The Tamoyo Confederation attacked São Paulo several times between 1562 and 1564 without success. Anchieta and Nóbrega initiated peace negotiations with the Tamoyo in the village of Iperoig in modern Ubatuba on the northern coast of São Paulo state. Anchieta's skill with the Tupi language was crucial in these efforts. After many incidents and the near massacre of Anchieta and Nóbrega by the Indians, they finally succeeded in gaining the Indians' confidence. Peace was established between the Tamoyo and Tupiniquim nations and the Portuguese.

Portuguese-French hostilities were renewed in 1565 when Estácio de Sá, a nephew of the new Governor-General of Brazil, Mem de Sá, was ordered to expel the French colonists. With the support of Anchieta and Nóbrega, he departed with an army from São Vicente and founded the ramparts of Rio de Janeiro at the foot of Pão de Açúcar. Anchieta was with him and participated in a number of battles between the Portuguese and the French, each side supported by their Indian allies. He acted as a surgeon and interpreter. He also reported back to the governor-general's headquarters in Salvador, Bahia. Anchieta participated in the final victorious battle against the French in 1567.

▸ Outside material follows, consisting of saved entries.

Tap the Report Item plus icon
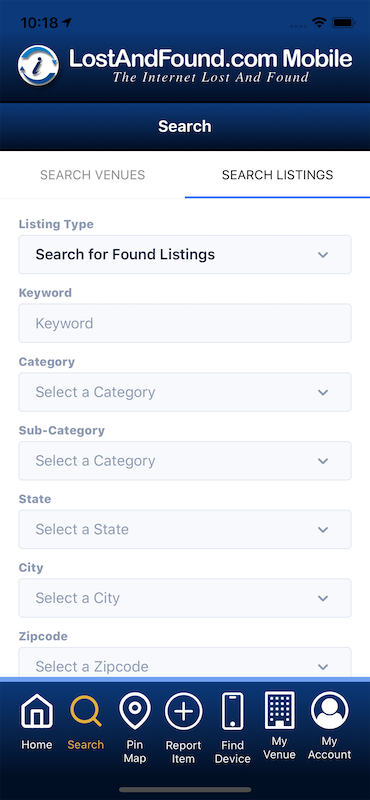This screenshot has width=370, height=800. [x=184, y=711]
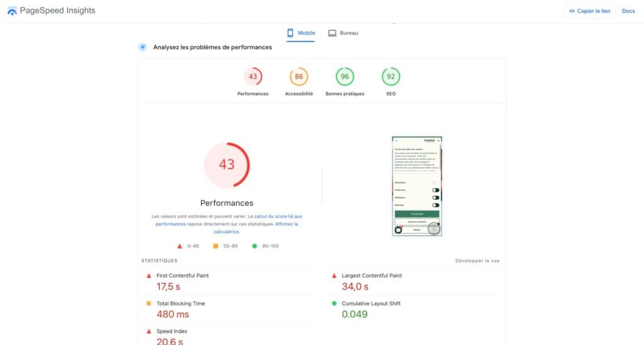644x345 pixels.
Task: Click the PageSpeed Insights logo icon
Action: coord(12,11)
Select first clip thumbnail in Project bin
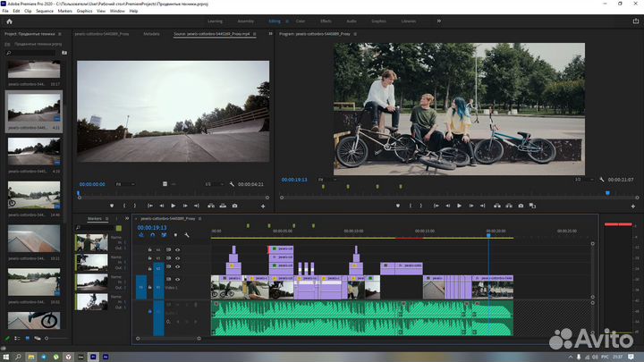This screenshot has height=362, width=644. (x=34, y=69)
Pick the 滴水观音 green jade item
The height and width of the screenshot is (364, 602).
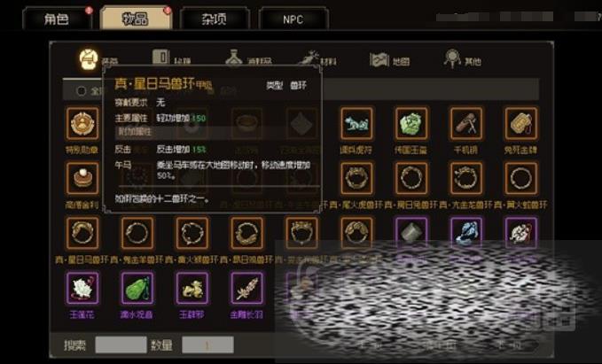point(137,288)
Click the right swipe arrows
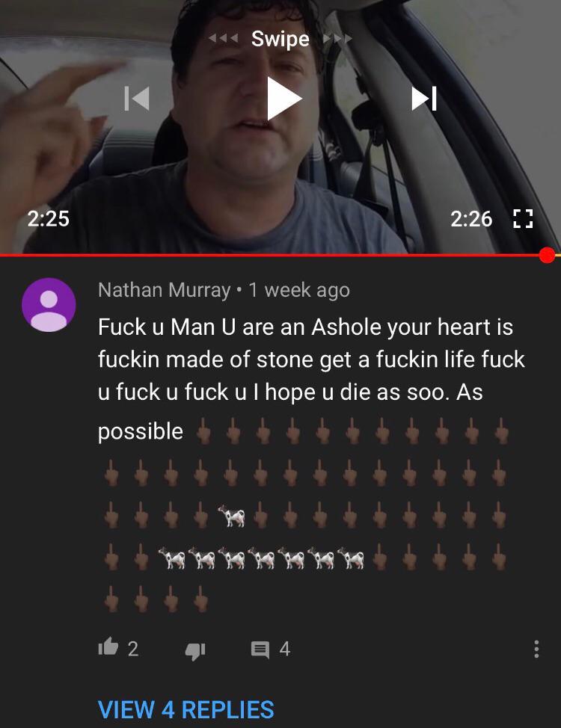The image size is (561, 728). (337, 39)
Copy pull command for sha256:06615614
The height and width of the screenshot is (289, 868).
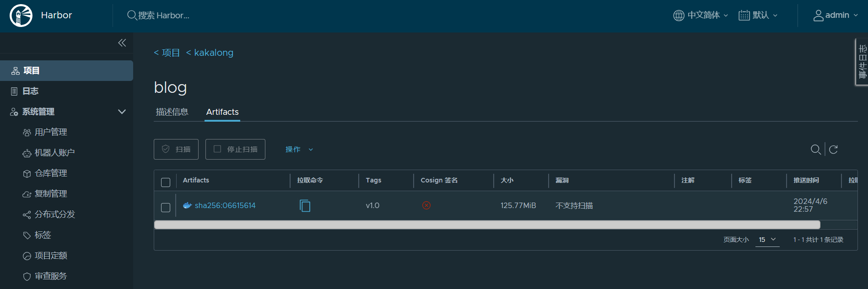point(305,206)

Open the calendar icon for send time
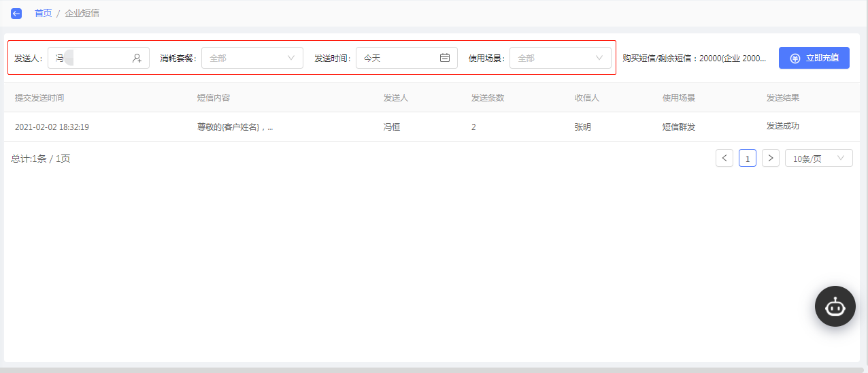pyautogui.click(x=445, y=58)
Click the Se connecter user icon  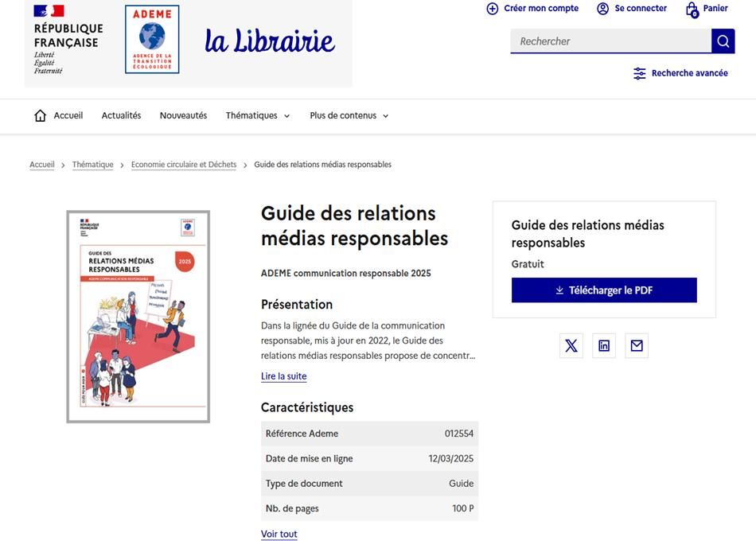coord(602,9)
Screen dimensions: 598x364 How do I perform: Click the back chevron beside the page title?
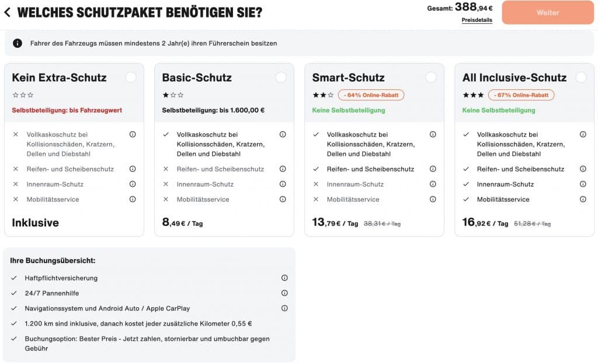point(7,11)
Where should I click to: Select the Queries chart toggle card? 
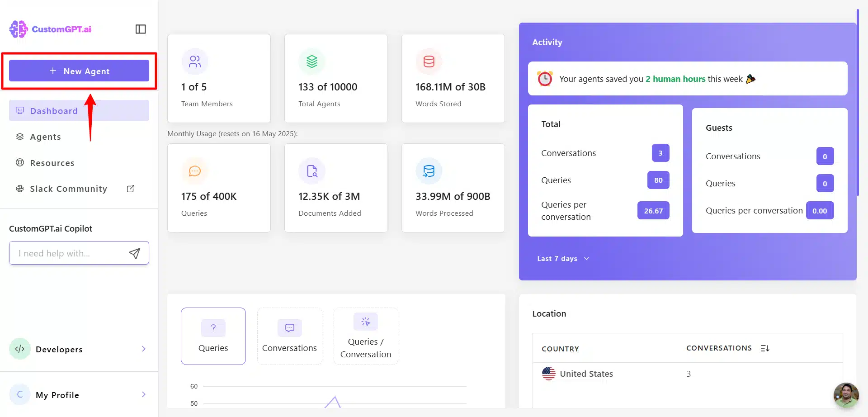[213, 336]
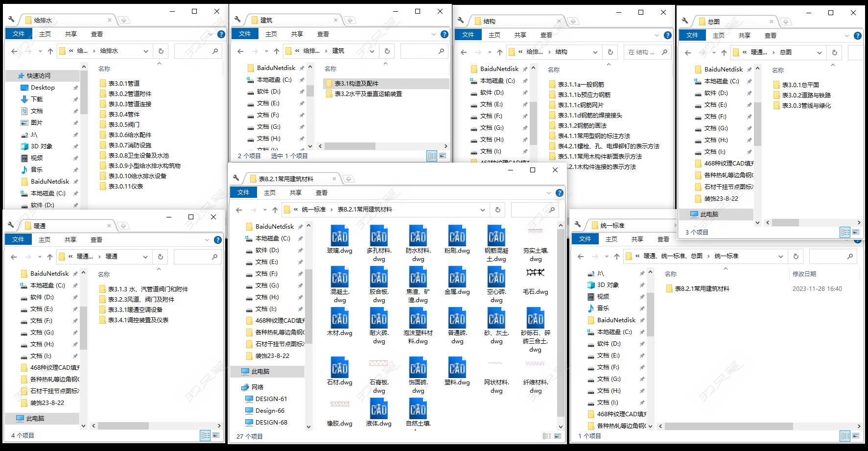Viewport: 868px width, 451px height.
Task: Click the back arrow in 统一标准 window
Action: (x=581, y=256)
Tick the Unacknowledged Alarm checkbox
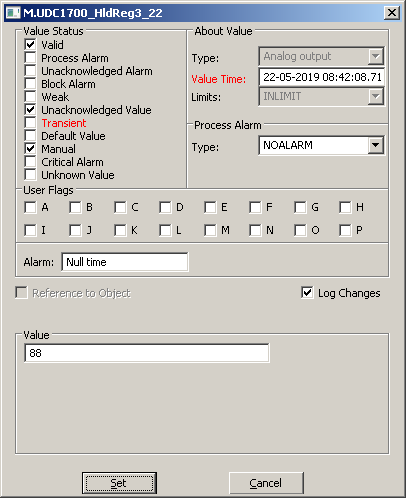Viewport: 406px width, 498px height. click(x=30, y=70)
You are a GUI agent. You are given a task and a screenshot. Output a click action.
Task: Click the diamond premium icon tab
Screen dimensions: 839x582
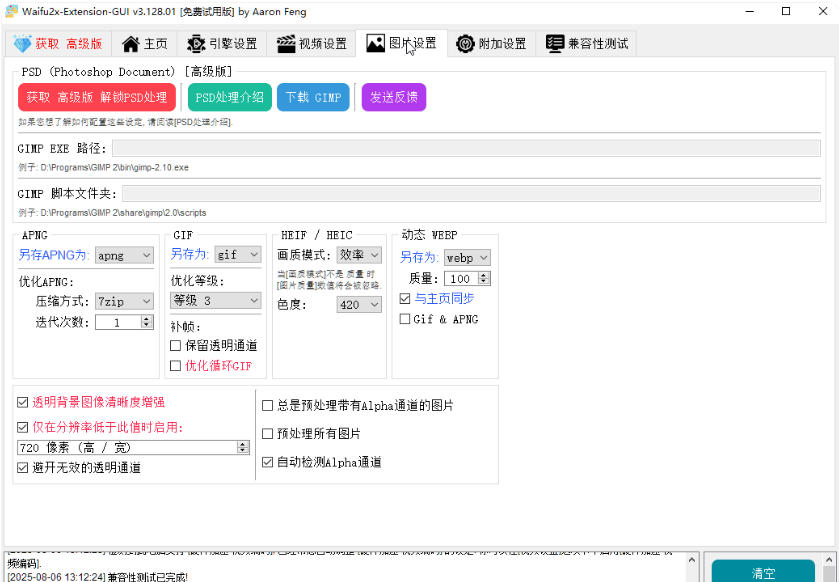tap(22, 44)
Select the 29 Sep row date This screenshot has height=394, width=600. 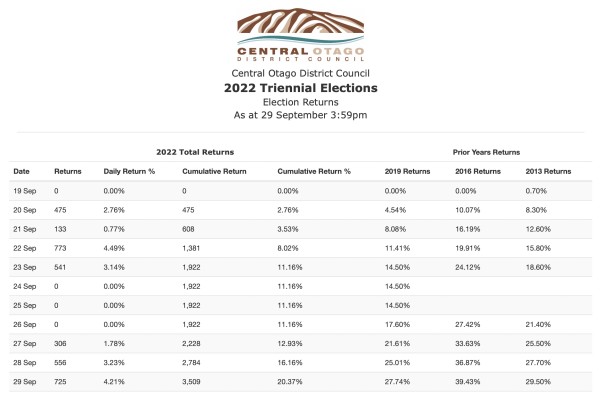pyautogui.click(x=24, y=382)
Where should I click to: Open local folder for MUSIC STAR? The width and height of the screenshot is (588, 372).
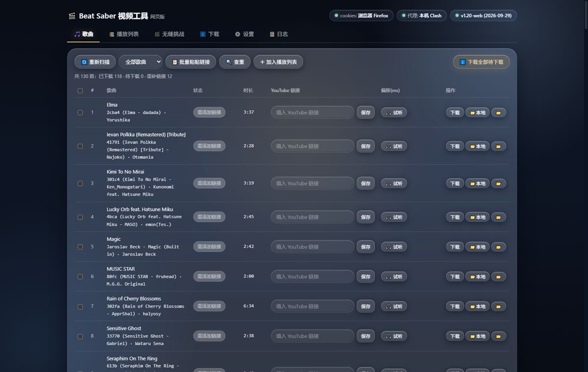click(477, 277)
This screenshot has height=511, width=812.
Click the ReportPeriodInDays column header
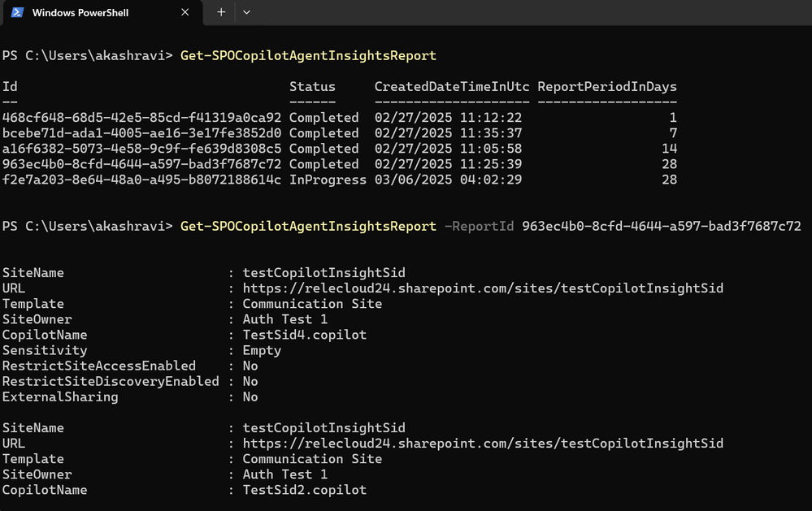(607, 87)
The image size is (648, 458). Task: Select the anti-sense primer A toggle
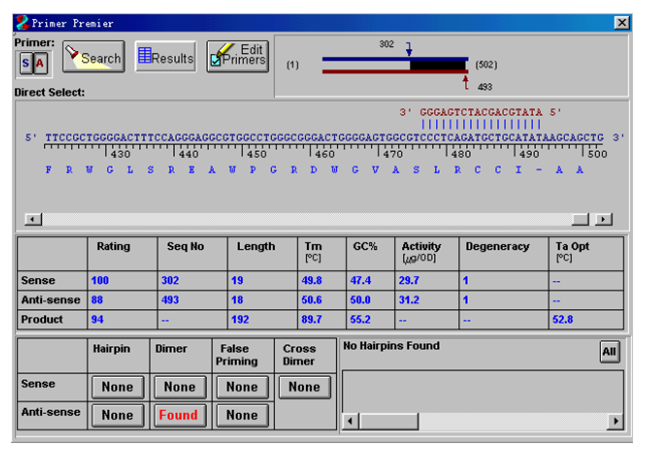click(x=41, y=63)
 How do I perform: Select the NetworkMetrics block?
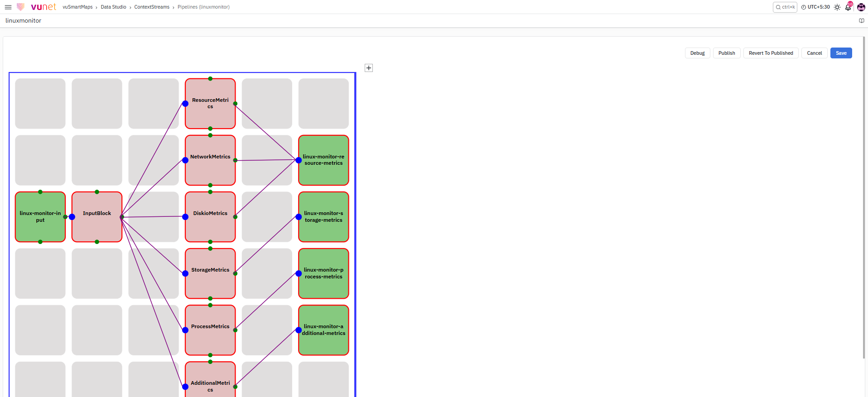click(210, 160)
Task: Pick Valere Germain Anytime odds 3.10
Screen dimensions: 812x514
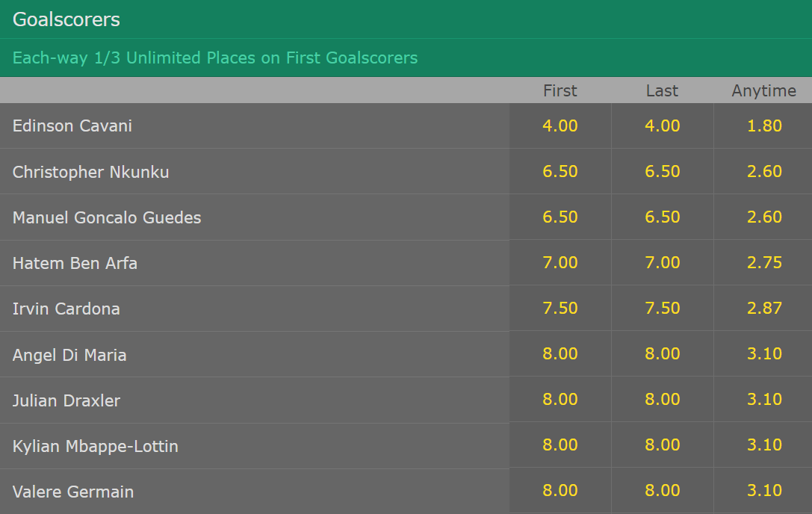Action: tap(764, 491)
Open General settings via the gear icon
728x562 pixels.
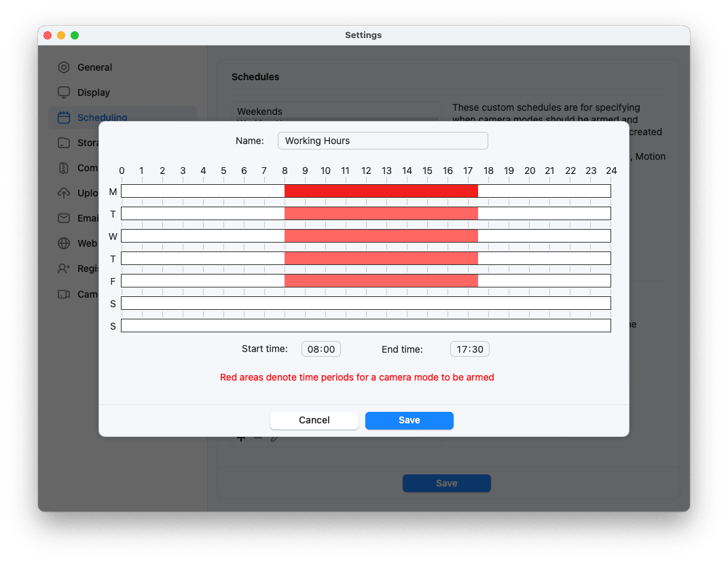click(x=63, y=67)
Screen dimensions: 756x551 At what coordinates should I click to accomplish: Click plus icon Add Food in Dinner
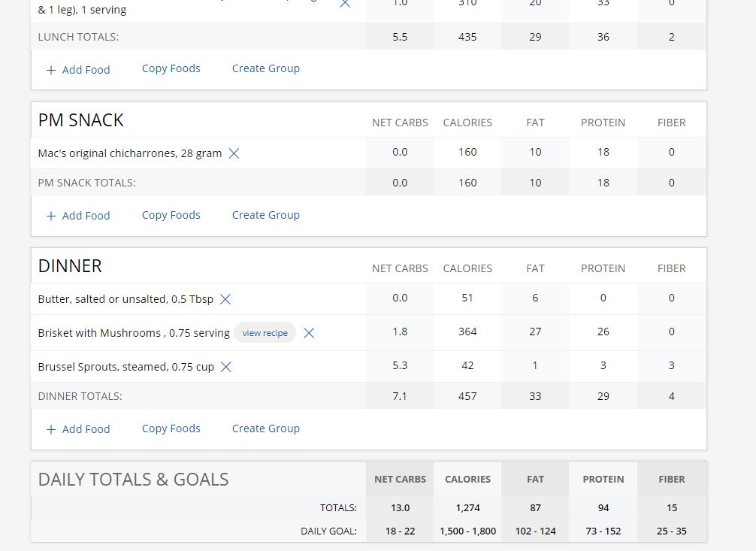point(50,429)
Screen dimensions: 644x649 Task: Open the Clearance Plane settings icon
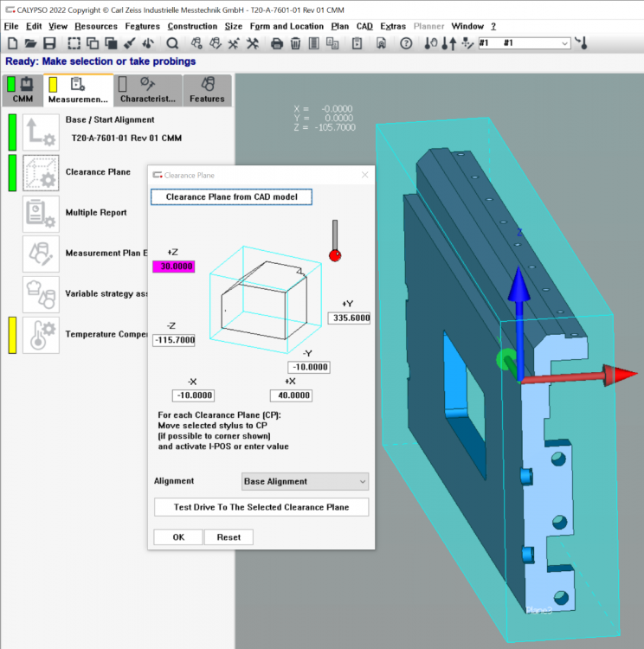click(41, 172)
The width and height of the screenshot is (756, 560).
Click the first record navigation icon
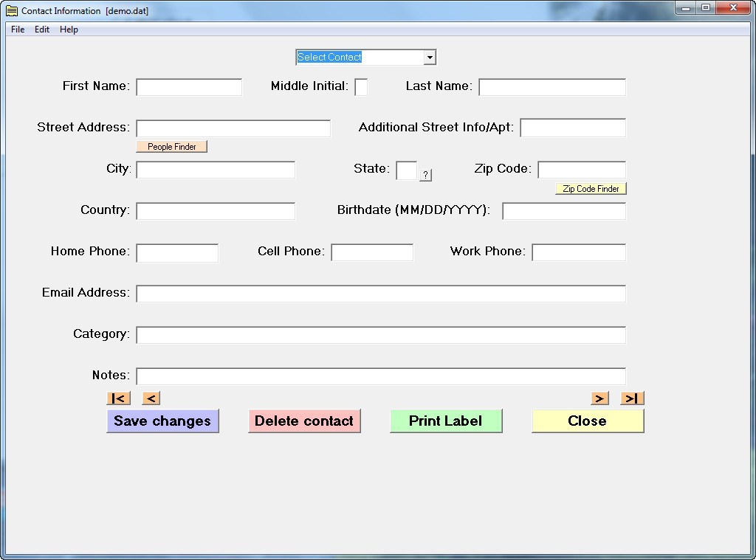(119, 398)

After the peace settlement, a Jesuit college was founded in Rio under the direction of Nóbrega. Anchieta was invited to remain and succeeded him upon his death in 1570. Despite his frailty and ill health, and the rigors of slow travel by foot and ship, over the next ten years Anchieta traveled extensively among Rio de Janeiro, Bahia, Espírito Santo and São Paulo, consolidating the Jesuit mission in Brazil. In 1577 the fourth superior general of the Jesuits, Everard Mercurian, appointed Anchieta as provincial superior of the order's members in Brazil.

As his health worsened, Anchieta requested relief from his duties in 1591. He died in Brazil on 9 June 1597, at Reritiba, Espírito Santo.


Portrait by Oscar Pereira da Silva

In the tradition of Jesuits, Anchieta was a prolific rapporteur, communicating by letters to his superiors. His reports establish him as an ethnographer, though he focused on Amerindian behavior that did not follow European norms, such as their choice of marriage partners, cannibalism, and the role of sorcerers.[12] His detailed testimony with respect to cannibalism is often cited by anthropologists. He explained, for example, that the Amerindians "believe that true kinship comes from the side of the fathers, who are the agents, and ... that the mothers are nothing more than bags in which the children grow" and therefore treat the children of a captured female and a member of their tribe with respect but sometimes eat the children of a captured male and a female member of their own tribe.[13] He detailed the practice of polygamy and, because it had produced dense networks of interrelations, advocated easing the church's consanguinity rules to allow all but brothers and sisters to marry.[9]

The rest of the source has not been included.